Dijital paraların yükselişiyle birlikte siber suçluların hedefleri de değişti. Eskiden kredi kartı ve online bankacılık işlemlerine odaklanan siber saldırganlar, kripto paraların popülerliğiyle birlikte artık bu alana yönelmiş durumda. Ancak tehdit, sadece dijital ortamla sınırlı kalmıyor. Son dönemde kripto para sahiplerine yönelik fiziksel saldırılar ve gasp olayları da artış gösteriyor.
Yatırımcılar Artan Risklerle Karşı Karşıya
Kripto para piyasasındaki yüksek kazançlar hem yatırımcı sayısını artırdı hem de suçlular için burayı daha cazip hale getirdi. Özellikle 2025 yılında, fiziksel şiddet içeren olaylar ve yatırımcıların fidye için kaçırılması gibi ciddi saldırılar yaşanıyor. Binance, kripto para sahiplerine yönelik gasp vakalarının arttığına dikkat çekerek önemli uyarılarda bulundu.
“Açık olalım: gasp ve hırsızlık her zaman insan deneyiminin bir parçası olmuştur ve ne yazık ki bugün de dünya genelinde önemli bir tehdit olmaya devam etmektedir. Kripto parası olanlara yönelik saldırılar, bu tür olayların toplam sayısı içinde çok küçük bir paya sahiptir ve insanların lüks bir saat, kolye veya nakit para için saldırıya uğrama olasılığı hala çok daha yüksektir.” – Binance
Geçmişte nadiren karşılaşılan fiziksel saldırılar, son yıllarda ciddi bir artış gösterdi. Veriler, 2019’da sadece bir kaçırma vakası varken, 2025’in ilk beş ayında 15 olayın raporlandığını gösteriyor. Özellikle Kuzey Amerika ve Batı Avrupa bölgelerinde saldırılar yoğunlaşmış durumda.
Saldırıların Coğrafi Dağılımı ve Yeni Vaka Örnekleri
Ocak 2025’te, donanım cüzdanı üreticisi Ledger’ın kurucu ortağı David Balland ve eşinin Fransa’daki evlerinden kaçırılması büyük yankı uyandırdı. Polis müdahalesiyle kurtarılan çiftin davasında on zanlı tutuklandı. Saldırıların coğrafi dağılımı incelendiğinde ise ABD, Fransa, Ukrayna, Rusya ve Hindistan’ın önde geldiği görülüyor.
Fiziksel saldırıların toplam kripto suçları içindeki oranı düşük gibi gözükse de, yüksek miktarda varlığı olan yatırımcıların sayısı göz önüne alındığında, hedef almanın kolaylaşması yeni ve tehlikeli bir boyut kazandırıyor.
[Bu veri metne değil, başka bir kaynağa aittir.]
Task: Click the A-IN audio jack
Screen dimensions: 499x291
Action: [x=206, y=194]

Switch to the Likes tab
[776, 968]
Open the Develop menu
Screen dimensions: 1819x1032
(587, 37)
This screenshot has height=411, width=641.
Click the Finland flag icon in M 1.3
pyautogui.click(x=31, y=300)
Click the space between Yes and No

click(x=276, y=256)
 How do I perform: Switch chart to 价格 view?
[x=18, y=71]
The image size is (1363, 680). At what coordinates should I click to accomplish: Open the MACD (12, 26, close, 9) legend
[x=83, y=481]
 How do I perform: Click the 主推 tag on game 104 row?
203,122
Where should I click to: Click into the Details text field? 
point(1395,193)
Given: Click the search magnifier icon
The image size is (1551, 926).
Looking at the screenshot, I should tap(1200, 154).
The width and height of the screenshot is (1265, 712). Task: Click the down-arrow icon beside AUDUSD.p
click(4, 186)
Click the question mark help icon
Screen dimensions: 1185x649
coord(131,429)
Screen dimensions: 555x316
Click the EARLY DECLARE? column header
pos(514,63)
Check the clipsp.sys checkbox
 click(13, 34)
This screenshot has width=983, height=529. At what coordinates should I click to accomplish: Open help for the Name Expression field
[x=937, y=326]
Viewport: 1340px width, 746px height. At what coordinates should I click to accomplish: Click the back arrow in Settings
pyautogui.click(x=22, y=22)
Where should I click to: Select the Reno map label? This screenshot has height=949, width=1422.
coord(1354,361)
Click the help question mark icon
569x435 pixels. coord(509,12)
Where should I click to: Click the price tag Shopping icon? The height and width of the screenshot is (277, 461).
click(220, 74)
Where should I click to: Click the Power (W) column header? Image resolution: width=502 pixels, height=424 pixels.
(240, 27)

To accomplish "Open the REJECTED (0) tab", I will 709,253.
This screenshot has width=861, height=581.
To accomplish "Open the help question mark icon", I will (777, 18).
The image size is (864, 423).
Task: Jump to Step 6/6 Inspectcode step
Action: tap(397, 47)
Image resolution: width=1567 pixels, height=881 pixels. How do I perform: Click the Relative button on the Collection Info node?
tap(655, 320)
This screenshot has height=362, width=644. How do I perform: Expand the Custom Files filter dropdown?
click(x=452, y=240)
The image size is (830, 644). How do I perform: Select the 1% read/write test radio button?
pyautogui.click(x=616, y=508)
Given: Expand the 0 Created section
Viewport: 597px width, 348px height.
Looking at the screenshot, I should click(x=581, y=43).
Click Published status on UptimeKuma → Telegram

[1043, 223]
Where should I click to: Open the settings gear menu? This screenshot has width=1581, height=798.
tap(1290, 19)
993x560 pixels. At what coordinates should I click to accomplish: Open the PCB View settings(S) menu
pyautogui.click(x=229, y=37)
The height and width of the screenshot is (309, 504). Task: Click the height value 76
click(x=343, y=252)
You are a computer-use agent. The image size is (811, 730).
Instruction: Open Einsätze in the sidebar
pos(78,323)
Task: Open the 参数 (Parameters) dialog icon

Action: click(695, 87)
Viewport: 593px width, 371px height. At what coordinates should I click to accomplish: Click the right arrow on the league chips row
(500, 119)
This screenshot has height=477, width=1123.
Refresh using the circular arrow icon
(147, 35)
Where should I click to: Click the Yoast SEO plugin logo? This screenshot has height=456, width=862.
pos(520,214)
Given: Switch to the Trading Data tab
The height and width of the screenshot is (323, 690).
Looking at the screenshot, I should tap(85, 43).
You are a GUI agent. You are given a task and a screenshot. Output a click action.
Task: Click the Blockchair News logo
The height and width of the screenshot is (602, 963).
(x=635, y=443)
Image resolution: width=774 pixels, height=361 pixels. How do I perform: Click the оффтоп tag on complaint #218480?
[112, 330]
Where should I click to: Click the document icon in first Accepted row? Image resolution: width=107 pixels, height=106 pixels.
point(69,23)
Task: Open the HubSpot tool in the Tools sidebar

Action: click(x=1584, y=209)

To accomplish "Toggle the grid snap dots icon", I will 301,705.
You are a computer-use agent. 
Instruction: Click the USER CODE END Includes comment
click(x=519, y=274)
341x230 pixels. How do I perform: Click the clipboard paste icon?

Bu durum yatırımcıları gizlilik ve güvenlik konusunda daha dikkatli olmaya zorluyor.
Uzmanlar, kripto para sahiplerinin yatırımlarını ve kimliklerini çok fazla paylaşmamalarını, sosyal medyada aşırı bilgi vermemelerini ve çevrelerindeki herkesin finansal durumlarından haberdar olmamasını öneriyor. Cüzdan bilgileri ve gerçek isim yerine takma ad kullanmak da alınabilecek önlemler arasında.
Ayrıca, yüksek riskli bölgelere seyahat etmemek ve büyük yatırımlarda fiziksel güvenlik hizmeti almak öneriliyor. Zorla işlem yaptırılma riskine karşı ise çoklu imza (multi-signature) sistemleri önerilmekte, böylece hırsızlar tüm varlıklara doğrudan erişememekte.
Kripto para dünyasının büyümesiyle birlikte yatırımcıların hem dijital hem de fiziksel güvenlik tedbirlerini güncellemesi şart. Kişisel bilgiler ve varlık miktarı ne kadar gizli tutulursa, saldırı riski de o kadar azalacaktır.